Complementary, Semiautomated Methods for Creating Multidimensional PEG-Based Biomaterials.

Tunable biomaterials that mimic selected features of the extracellular matrix (ECM) such as its stiffness, protein composition, and dimensionality are increasingly popular for studying how cells sense and respond to ECM cues. In the field, there exists a significant trade-off for how complex and how well these biomaterials represent the in vivo microenvironment versus how easy they are to make and how adaptable they are to automated fabrication techniques.
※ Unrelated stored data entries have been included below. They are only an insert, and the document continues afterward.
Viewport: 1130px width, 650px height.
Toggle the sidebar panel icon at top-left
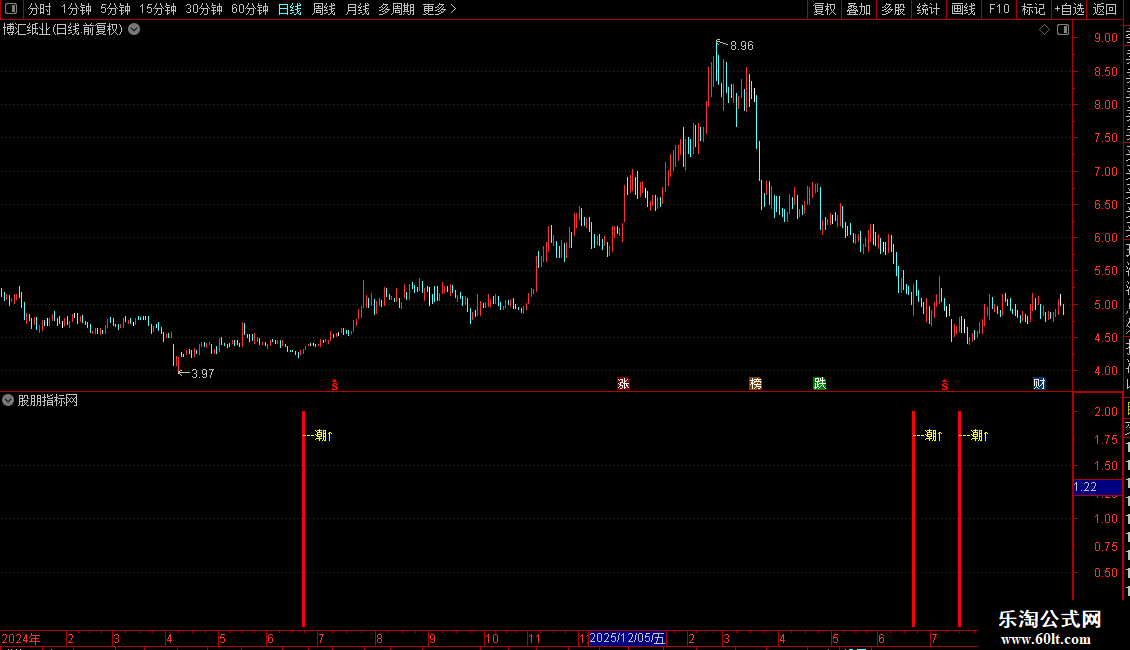coord(11,9)
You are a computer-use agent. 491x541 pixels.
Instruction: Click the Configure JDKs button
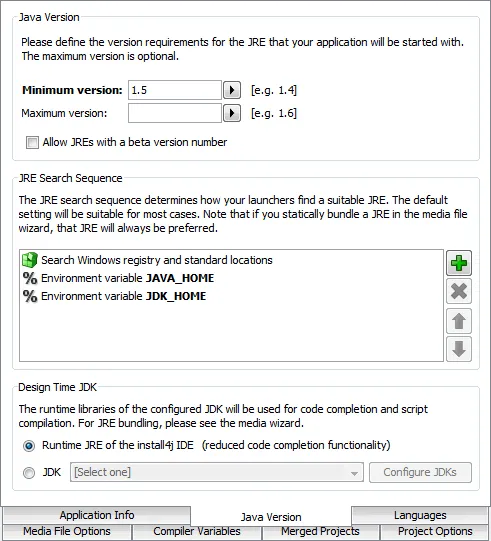[420, 472]
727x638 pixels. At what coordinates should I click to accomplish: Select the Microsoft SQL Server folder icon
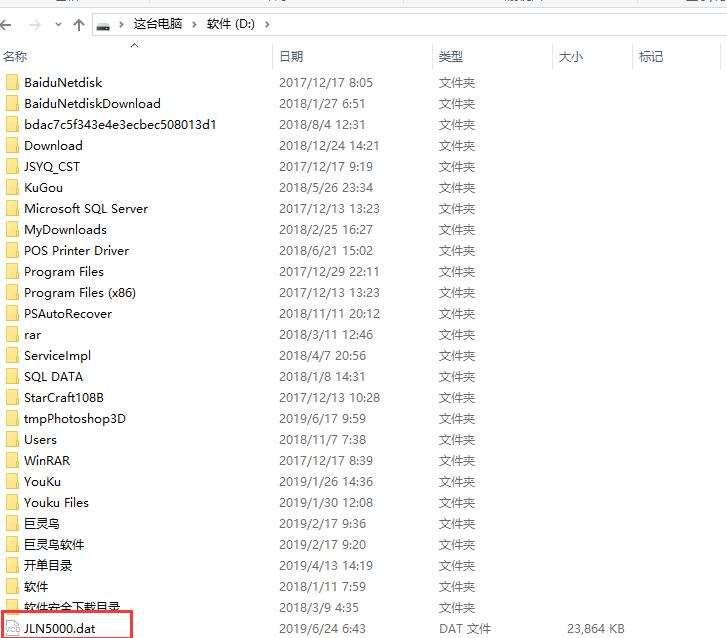(x=12, y=209)
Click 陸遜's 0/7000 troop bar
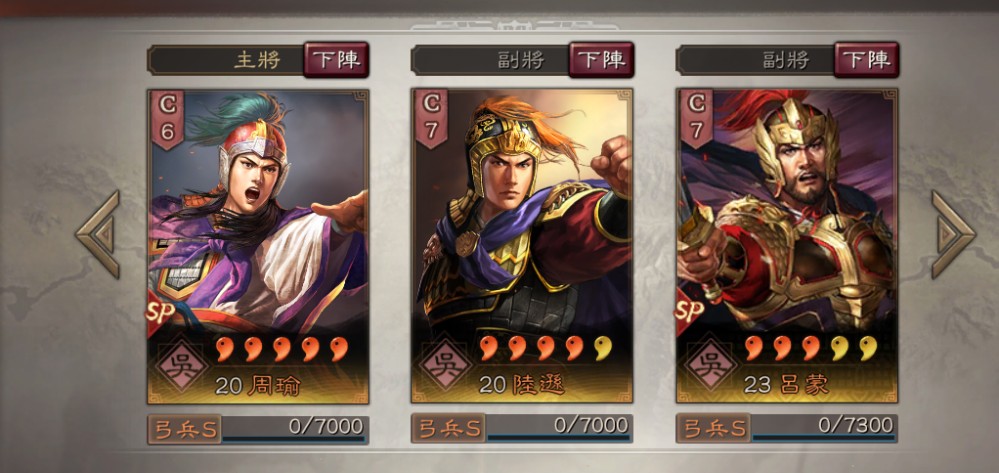The image size is (999, 473). pos(559,428)
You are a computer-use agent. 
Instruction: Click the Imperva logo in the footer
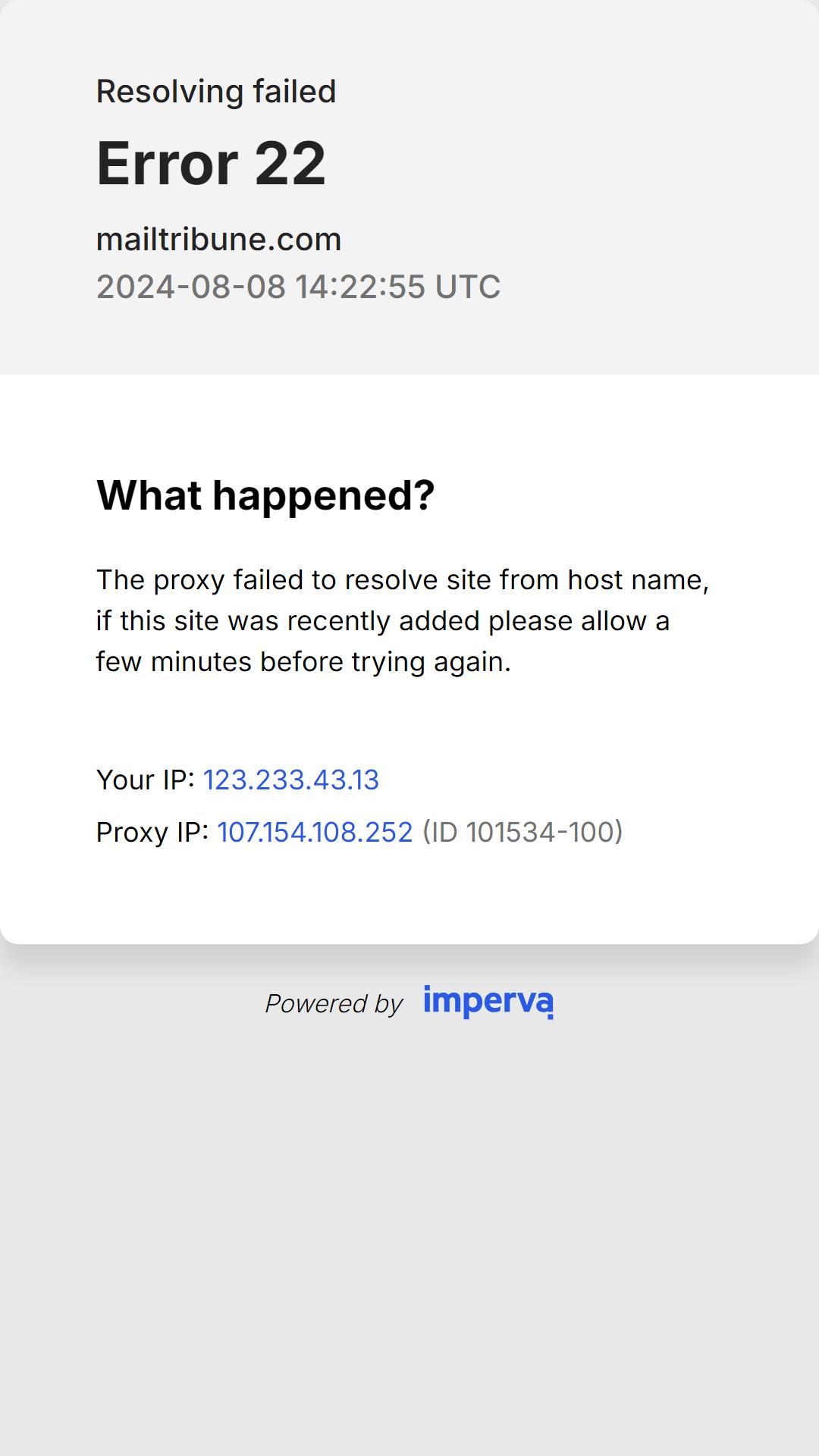(488, 1003)
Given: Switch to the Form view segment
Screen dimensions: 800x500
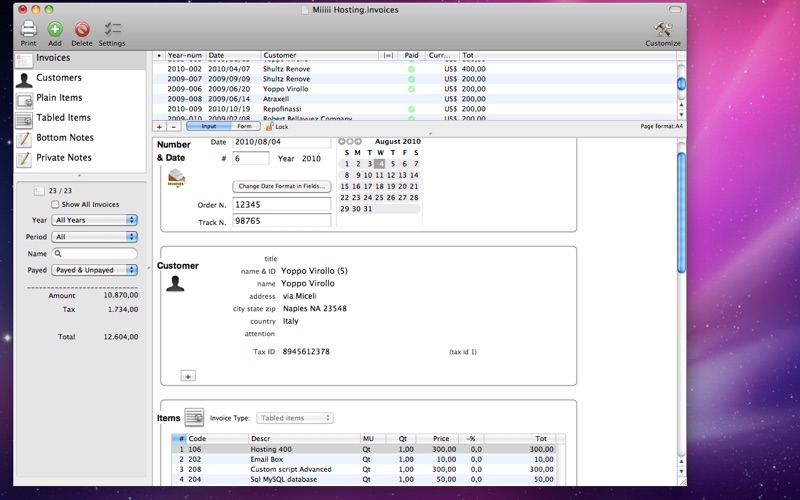Looking at the screenshot, I should click(x=244, y=127).
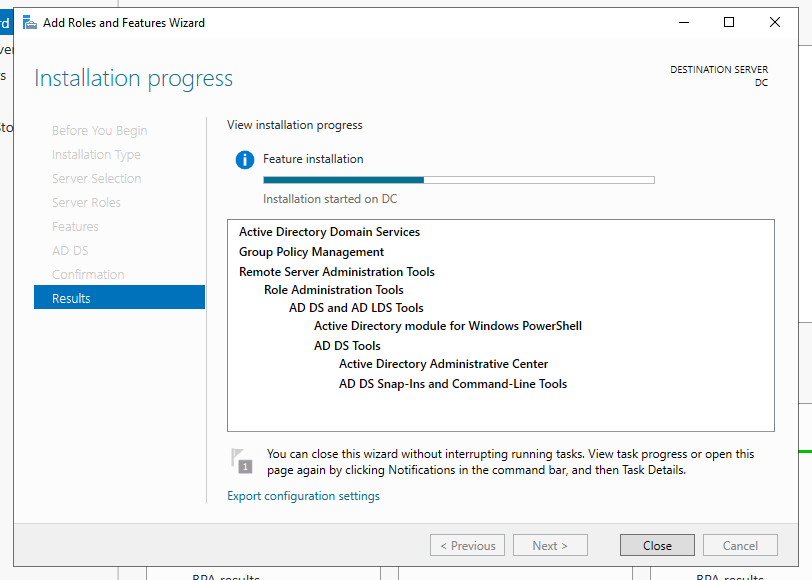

To address this need to integrate more complex biomaterials design with high-throughput screening approaches, we present several methods to fabricate synthetic biomaterials in 96-well plates and demonstrate that they can be adapted to semiautomated liquid handling robotics. These platforms include (1) glass bottom plates with covalently attached ECM proteins and (2) hydrogels with tunable stiffness and protein composition with either cells seeded on the surface or (3) laden within the three-dimensional hydrogel matrix. This study includes proof-of-concept results demonstrating control over breast cancer cell line phenotypes via these ECM cues in a semiautomated fashion. We foresee the use of these methods as a mechanism to bridge the gap between high-throughput cell-matrix screening and engineered ECM-mimicking biomaterials.